▸ **TEKS BACAAN**
============

Memang sungguh ironis TVRI masuk ke dalam televisi yang melanggar Pedoman Prilaku Penyiaran (P3) Standar Program Siaran (SPS) KPI. Kalau televisi swasta, terutama televisi yang menyiarkan sinetron, tentu bukan rahasia lagi banyak menampilkan adegan seksual yang memang sangat mengawatirkan. Hampir mayoritas sinetron mengumbar kebebasan seks di kalangan remaja. Pernah, penulis melihat satu scene, dimana kedua anak muda berpacaran di ruang tamu. Kedua orangtua mereka mengintip sepasang remaja itu berpacaran. Bukan marah-marah, justru mereka gembira melihat anak-anak mereka pegang-pegangan tangan, berpelukan, dan dianggap romantis.

Seluruh televisi sebenarnya sudah tahu, bahwa ada ketentuan tentang adegan seksual yang tidak boleh dilanggar, yang terdapat pada P3 SPS KPI. Itulah mengapa, dalam surat teguran tersebut, KPI Pusat kembali mengingatkan, bahwa ketentuan tentang pelarangan adegan seksual telah diatur dalam P3 dan SPS KPI, yang ada di BAB XII berikut ini:

BAB XII
PELARANGAN DAN PEMBATASAN SEKSUALITAS
Bagian Pertama
Pelarangan Adegan Seksual
Pasal 18

Program siaran yang memuat adegan seksual dilarang:
a. menayangkan ketelanjangan dan/atau penampakan alat kelamin;
b. menampilkan adegan yang menggambarkan aktivitas seks dan/atau persenggamaan;
c. menayangkan kekerasan seksual;
d. menampilkan suara yang menggambarkan berlangsungnya aktivitas seks dan/atau persenggamaan;
e. menampilkan percakapan tentang rangkaian aktivitas seks dan/atau persenggamaan;
f. menayangkan adegan dan/atau suara yang menggambarkan hubungan seks antarbinatang secara vulgar;
g. menampilkan adegan ciuman bibir;
h. mengeksploitasi dan/atau menampilkan bagian-bagian tubuh tertentu, seperti: paha, bokong, payudara, secara close up dan/atau medium shot;
i. menampilkan gerakan tubuh dan/atau tarian erotis;
j. mengesankan ketelanjangan;
k. mengesankan ciuman bibir; dan/atau
l. menampilkan kata-kata cabul.

Bagian Kedua
Seks di Luar Nikah, Praktek Aborsi, dan Pemerkosaan
Pasal 19
(1) Program siaran dilarang memuat pembenaran hubungan seks di luar nikah.

============

▸ **DAFTAR DATA**
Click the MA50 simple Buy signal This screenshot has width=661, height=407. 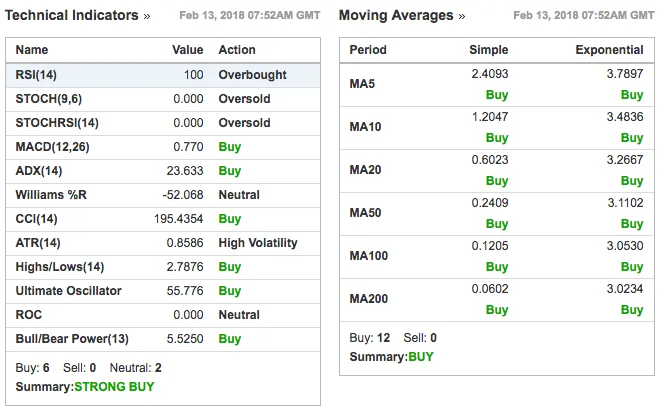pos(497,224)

============

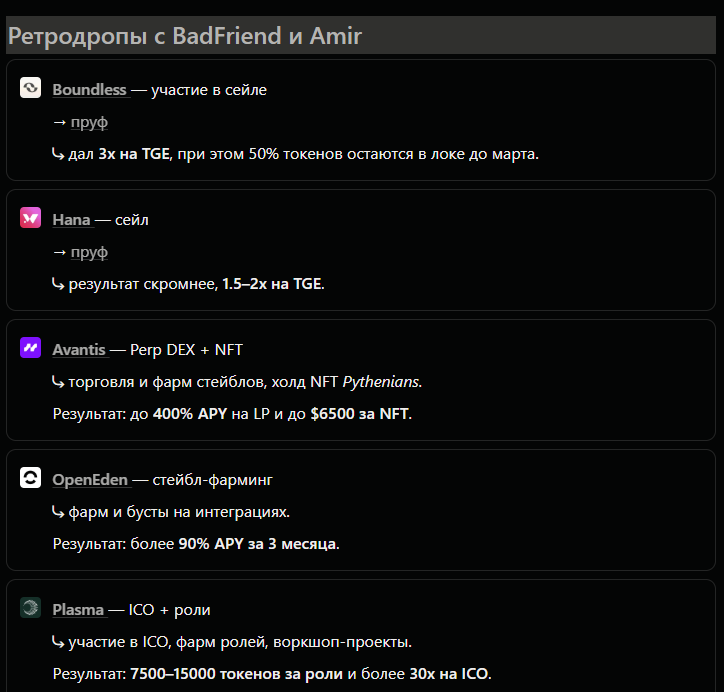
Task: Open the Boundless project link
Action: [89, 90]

============

▸ **TUGAS A**
Salinlah tanpa perubahan bagian teks bacaan tentang pelanggaran P3 SPS KPI yang dibuka dengan kata-kata yang memuat "Program siaran yang" dan ditutup dengan "menampilkan kata-kata cabul.".
▸ **TUGAS B**
Berdasarkan teks bacaan tentang pelanggaran P3 SPS KPI, mengapa KPI Pusat kembali mengingatkan dalam surat teguran bahwa pelarangan adegan seksual telah diatur dalam P3 dan SPS KPI?

▸ **JAWABAN LATIHAN A**
Program siaran yang memuat adegan seksual dilarang:
a. menayangkan ketelanjangan dan/atau penampakan alat kelamin;
b. menampilkan adegan yang menggambarkan aktivitas seks dan/atau persenggamaan;
c. menayangkan kekerasan seksual;
d. menampilkan suara yang menggambarkan berlangsungnya aktivitas seks dan/atau persenggamaan;
e. menampilkan percakapan tentang rangkaian aktivitas seks dan/atau persenggamaan;
f. menayangkan adegan dan/atau suara yang menggambarkan hubungan seks antarbinatang secara vulgar;
g. menampilkan adegan ciuman bibir;
h. mengeksploitasi dan/atau menampilkan bagian-bagian tubuh tertentu, seperti: paha, bokong, payudara, secara close up dan/atau medium shot;
i. menampilkan gerakan tubuh dan/atau tarian erotis;
j. mengesankan ketelanjangan;
k. mengesankan ciuman bibir; dan/atau
l. menampilkan kata-kata cabul.

▸ **JAWABAN LATIHAN B**
Seluruh televisi sebenarnya sudah mengetahui adanya ketentuan tentang adegan seksual yang tidak boleh dilanggar, yang terdapat pada P3 SPS KPI. Karena itulah KPI Pusat kembali mengingatkan ketentuan tersebut dalam surat tegurannya.